[WHAT YOU NEED TO DO]: Every line from the one with "The image size is (960, 540)." to the end of the entries, both included, is to be copied exactly; the other lines stay out.

[Stored items]:
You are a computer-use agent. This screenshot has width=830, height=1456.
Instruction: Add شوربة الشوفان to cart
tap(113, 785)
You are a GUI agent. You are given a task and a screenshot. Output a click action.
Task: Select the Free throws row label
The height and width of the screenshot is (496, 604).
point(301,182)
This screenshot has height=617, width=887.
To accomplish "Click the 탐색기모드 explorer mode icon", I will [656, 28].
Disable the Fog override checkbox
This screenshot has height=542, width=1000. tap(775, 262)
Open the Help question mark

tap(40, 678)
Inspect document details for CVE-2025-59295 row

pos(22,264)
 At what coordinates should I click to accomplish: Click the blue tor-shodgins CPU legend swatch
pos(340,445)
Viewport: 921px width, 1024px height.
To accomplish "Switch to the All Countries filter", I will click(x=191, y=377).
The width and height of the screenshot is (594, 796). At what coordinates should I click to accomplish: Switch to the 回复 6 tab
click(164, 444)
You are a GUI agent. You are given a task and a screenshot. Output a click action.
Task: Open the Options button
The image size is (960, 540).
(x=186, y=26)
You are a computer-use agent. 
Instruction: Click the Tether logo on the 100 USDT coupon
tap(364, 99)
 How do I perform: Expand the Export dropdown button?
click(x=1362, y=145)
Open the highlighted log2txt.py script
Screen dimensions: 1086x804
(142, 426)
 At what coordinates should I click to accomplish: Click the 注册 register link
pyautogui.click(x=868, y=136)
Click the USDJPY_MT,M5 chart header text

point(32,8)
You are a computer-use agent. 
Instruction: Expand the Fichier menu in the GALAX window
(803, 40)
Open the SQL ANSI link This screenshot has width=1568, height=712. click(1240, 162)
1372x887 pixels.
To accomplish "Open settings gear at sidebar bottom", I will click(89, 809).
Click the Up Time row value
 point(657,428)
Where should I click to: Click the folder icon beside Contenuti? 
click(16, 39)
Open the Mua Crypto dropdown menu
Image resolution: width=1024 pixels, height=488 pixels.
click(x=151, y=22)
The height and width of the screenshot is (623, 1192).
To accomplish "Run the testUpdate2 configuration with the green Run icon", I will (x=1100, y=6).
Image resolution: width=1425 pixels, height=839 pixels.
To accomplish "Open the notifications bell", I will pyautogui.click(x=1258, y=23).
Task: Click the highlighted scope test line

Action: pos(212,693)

[FINAL ANSWER]:
The image size is (960, 540).
(x=186, y=26)
You are a computer-use agent. 
Instruction: Click the Tether logo on the 100 USDT coupon
tap(364, 99)
 How do I perform: Expand the Export dropdown button?
click(x=1362, y=145)
Open the highlighted log2txt.py script
Screen dimensions: 1086x804
(142, 426)
 At what coordinates should I click to accomplish: Click the 注册 register link
pyautogui.click(x=868, y=136)
Click the USDJPY_MT,M5 chart header text

point(32,8)
You are a computer-use agent. 
Instruction: Expand the Fichier menu in the GALAX window
(803, 40)
Open the SQL ANSI link This screenshot has width=1568, height=712. click(1240, 162)
1372x887 pixels.
To accomplish "Open settings gear at sidebar bottom", I will click(89, 809).
Click the Up Time row value
 point(657,428)
Where should I click to: Click the folder icon beside Contenuti? 
click(16, 39)
Open the Mua Crypto dropdown menu
Image resolution: width=1024 pixels, height=488 pixels.
click(x=151, y=22)
The height and width of the screenshot is (623, 1192).
To accomplish "Run the testUpdate2 configuration with the green Run icon", I will (x=1100, y=6).
Image resolution: width=1425 pixels, height=839 pixels.
To accomplish "Open the notifications bell", I will pyautogui.click(x=1258, y=23).
Task: Click the highlighted scope test line

Action: pos(212,693)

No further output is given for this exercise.